Devoir jouer la comédie devant les deux autres membres du comité était une véritable plaie.
- Cléos, tu sais très bien qu'ils ne vont pas manquer de me charrier pendant des semaines sur cet hypothétique savon que tu vas maintenant me "passer".
Un sourire amusé vint déformer les lèvres vierges de tout artifices de mon employeuse.
- Ho, déride-toi. Au moins ça les a fait décamper. Je n'en pouvais plus de sentir l’assommante quantité de parfum dont Rena s'évertue à se badigeonner avant chaque réunion pour tenter de cacher en vain l'affreuse odeur de transpiration que le stress provoque chez elle. Hey miss Oliver ! Aucun produit de beauté ne sera apte à cacher les auréoles suintantes qui soulignent vos aisselles hein !

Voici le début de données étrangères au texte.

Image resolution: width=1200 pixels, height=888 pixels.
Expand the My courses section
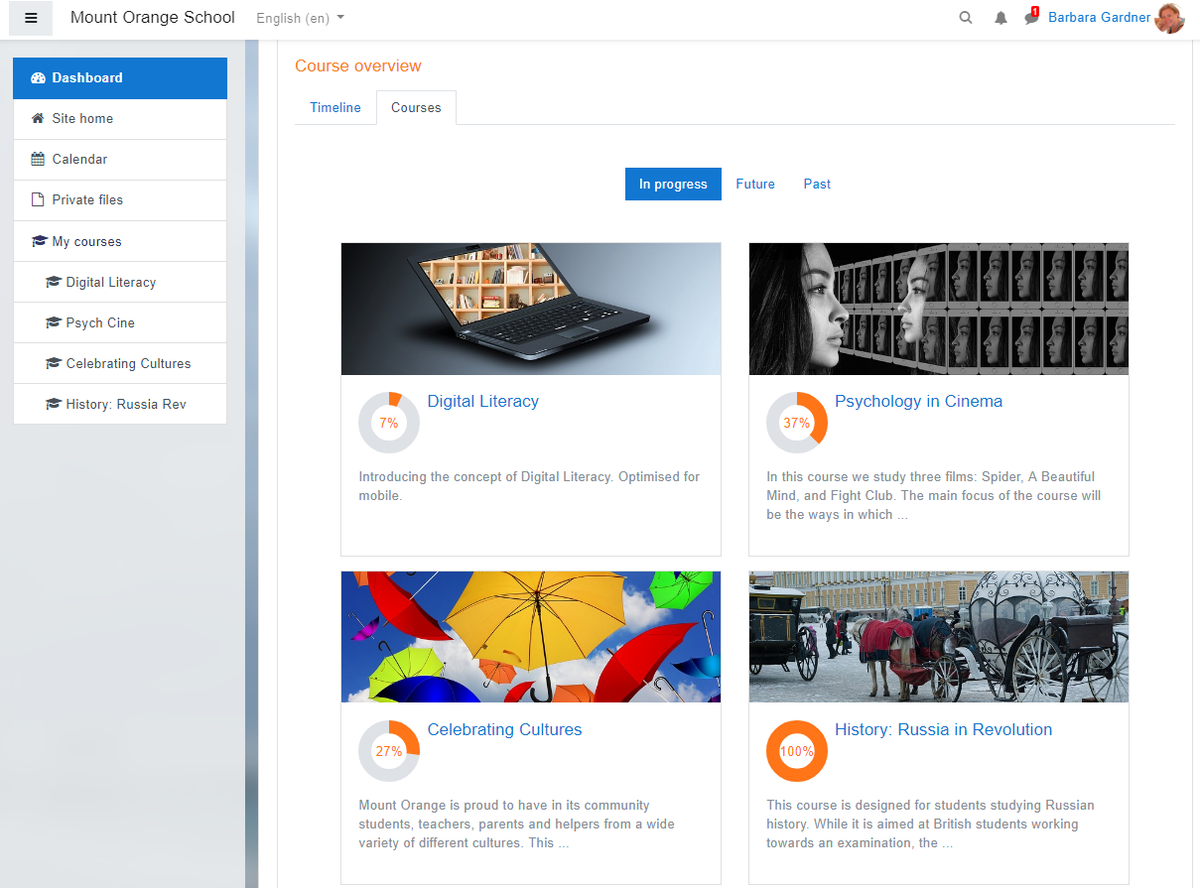[x=87, y=241]
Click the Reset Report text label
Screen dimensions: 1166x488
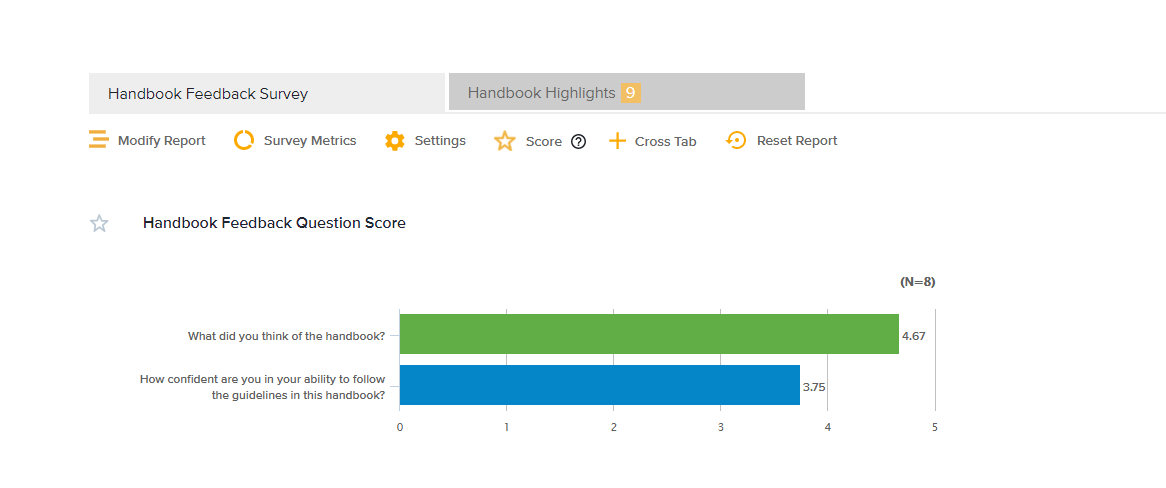pyautogui.click(x=797, y=141)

Elle avait crié vers la porte, sachant pertinemment que les protections acoustiques de la salle ne permettraient jamais à son attaque cinglante d'atteindre les oreilles de la cheffe de la sécurité informatique. Ses mots furent ponctués d'un rire franc qui fut bientôt rejoint par le mien. J'aimais retrouver le véritable visage de celle dont je devais assurer la sécurité. Un étirement félin plus tard et elle était assise dans la chaise à côté de moi, m'adressant un sourire amusé. Je laissais un air joueur teinter mon visage, soupirant.

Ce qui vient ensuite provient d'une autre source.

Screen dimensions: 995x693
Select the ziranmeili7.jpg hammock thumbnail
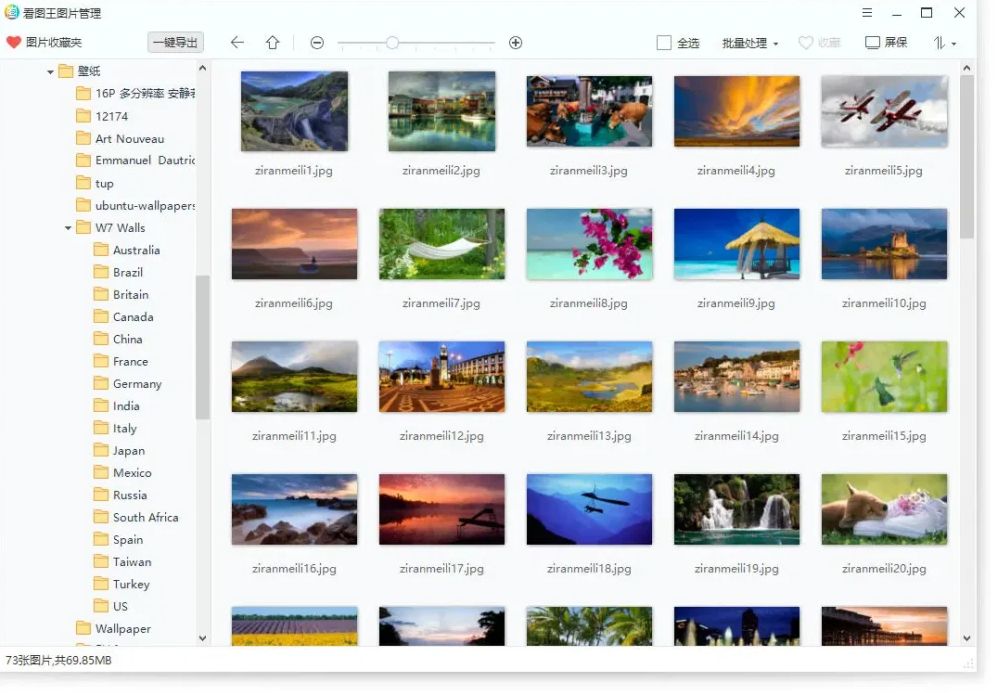[x=442, y=244]
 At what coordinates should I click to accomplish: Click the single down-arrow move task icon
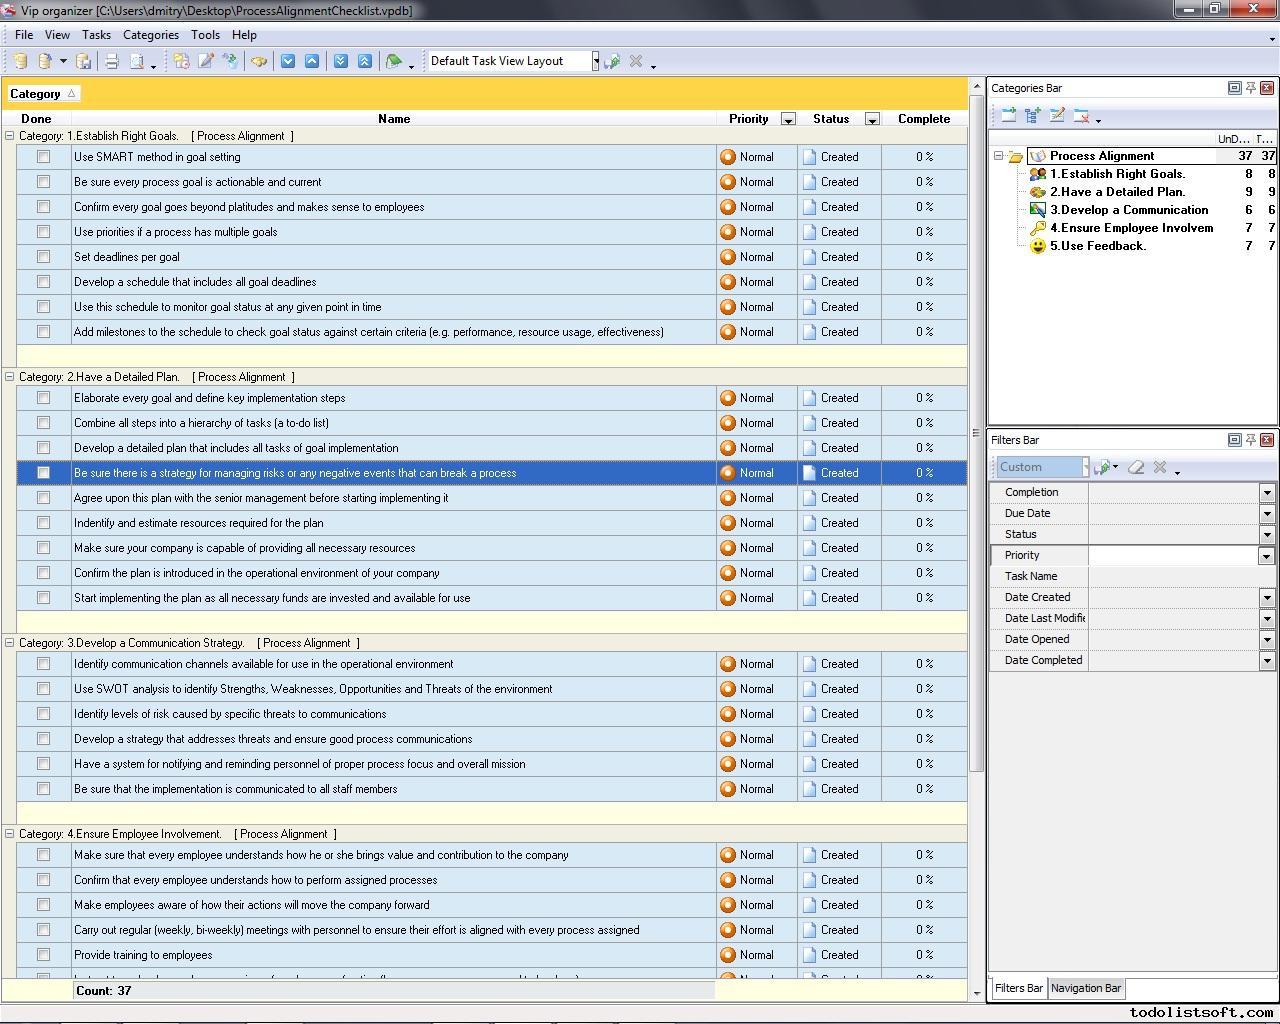tap(288, 61)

- Je ne sais pas comment tu fais, pour être à la tête de quelque chose d'aussi énorme que la Pioneer avec un esprit aussi mesquin. Ni d'ailleurs comment tu fais pour garder un air aussi sérieux et une aura aussi intimidante devant les autres. Tu sais combien de fois j'ai failli laisser passer un ricanement ? Et puis comment t'es-tu débrouillée pour qu'Emia te parle ainsi pour désamorcer la "sanction" que tu t’apprêtais à m'infliger ?
- Ta sécurité est ma priorité Wayne ♪
- Si tu n'arrivais pas en retard au réunion je n'aurais pas besoin de faire mine de l'avoir mauvaise. Et pour Emia je n'y suis pour rien. Je comptais réellement t'envoyer sur Lula. Toi et ton Âme-I auriez pu récupérer cette équipe avec aisance et sans doute plus rapidement que qui que ce soit à la Pioneer. Cela aurait augmenté les chances qu'on les retrouve en vie... Il faut que tu acceptes un jour de comprendre qu'Emia est incroyable et que votre place à tous les deux serait plutôt en bas sur le terrain plutôt qu'ici à gratter du papier et à protéger mes fesses.
Sa tirade s'était faite un peu plus incisive et une moue coupable s'invita sur mon visage tandis que mes yeux fuyaient le vert trop perçant de ceux de la femme qui me toisait avec une insistance culpabilisante.
- Désolé Cléos mais je ne peux vraiment pas. Je-
- Ne peux pas utiliser Emia ainsi, oui je sais je crois que l'on a tous compris à quel point ta relation avec ton âme-I était compliquée.
Je crois qu'elle réalisa rapidement que la remarque avait piqué un peu fort car elle s'empressa de changer de sujet, le ton plus apaisant.
- Bon allez fais-moi l'exposé de ton incroyable travail d'enquête, on va essayer de tirer cette histoire au clair tous le d-
- Pourquoi avoir engagé une ancienne enfant de Cinis ? Et pourquoi ne suis-je pas au courant ? Je suis censé assurer ta sécurité, Cléos !
Mon interruption agacée la prit un peu de court et la célèbre et puissante Cléos Romélie mit quelques instants à formuler sa réponse, une grimace au visage.
- Wayne, c'est compliqué. Tu aurais vu l'état dans lequel on l'a récupérée... Si je t'avais parlé de son cas tu aurais été sur son dos H24 et jamais la Pioneer n'aurait pu réussir à créer une relation saine avec elle. Je pense même que j'y ai vu un écho de ton arrivée. C'est simple, Wayne, comme toi, elle était complètement paumée.